Asa and Patricia Springer Professor of Chemistry and Molecular Pharmacology,
Harvard Medical School;
Asa and Patricia Springer Professor of Cellular and Molecular Medicine
Boston Children's Hospital
VVP 2020

Hao Wu’s research focuses on elucidating the molecular mechanism of signal transduction by immune receptors, especially innate immune receptors, using core approaches of structural biology. Her contributions began in the TNF receptor pathway, which is inappropriately activated in autoimmune states. Dr Wu’s laboratory has elucidated precise structural bases for how TNF signaling occurs and, thereby, provided rational understandings on anti-TNF therapies, the most effective treatments for these conditions. Dr Wu has also elucidated the structural basis for signal transduction of the pro-inflammatory interleukin-1 receptor (IL-1R) family and the Toll-like receptor (TLR) family, which share a set of overlapping cytoplasmic signaling proteins with the TNF receptor family. Most recently, her laboratory performed structural studies on NLRP3, AIM2, NLRC4 and NLRP6 inflammasomes, which are supramolecular complexes that activate inflammatory caspases such as caspae-1. Her studies further revealed how gasdermin D (GSDMD), which is the downstream effector cleaved by inflammatory caspases, leads to membrane pore formation, cytokine release and pyroptotic cell death.

## Records supplied
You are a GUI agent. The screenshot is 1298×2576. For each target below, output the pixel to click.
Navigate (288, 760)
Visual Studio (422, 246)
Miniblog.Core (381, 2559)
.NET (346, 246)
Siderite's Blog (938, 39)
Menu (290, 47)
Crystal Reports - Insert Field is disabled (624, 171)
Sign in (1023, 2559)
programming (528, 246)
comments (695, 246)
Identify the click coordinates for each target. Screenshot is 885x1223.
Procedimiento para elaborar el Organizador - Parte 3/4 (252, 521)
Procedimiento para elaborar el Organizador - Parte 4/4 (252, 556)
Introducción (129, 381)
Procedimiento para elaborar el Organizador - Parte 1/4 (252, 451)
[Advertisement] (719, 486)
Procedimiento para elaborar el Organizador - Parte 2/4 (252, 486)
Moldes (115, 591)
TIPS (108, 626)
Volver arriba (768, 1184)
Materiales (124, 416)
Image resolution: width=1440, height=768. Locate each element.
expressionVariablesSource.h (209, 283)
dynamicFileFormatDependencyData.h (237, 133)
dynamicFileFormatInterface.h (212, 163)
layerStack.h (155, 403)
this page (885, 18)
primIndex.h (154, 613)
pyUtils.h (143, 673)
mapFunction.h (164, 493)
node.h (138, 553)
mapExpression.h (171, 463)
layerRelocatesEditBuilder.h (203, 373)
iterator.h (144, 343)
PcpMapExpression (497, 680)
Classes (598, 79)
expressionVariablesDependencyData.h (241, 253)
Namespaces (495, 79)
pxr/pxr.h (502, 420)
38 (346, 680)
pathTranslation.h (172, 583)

## Your tasks
a) Which inflammasomes does the profile of Hao Wu say her laboratory performed structural studies on?
b) How would you put this sentence from the profile of Hao Wu into Spanish: "Her contributions began in the TNF receptor pathway, which is inappropriately activated in autoimmune states."

## Responses per task
a) NLRP3, AIM2, NLRC4, NLRP6

b) Sus contribuciones comenzaron en la vía del receptor de TNF, que se activa de manera inapropiada en los estados autoinmunes.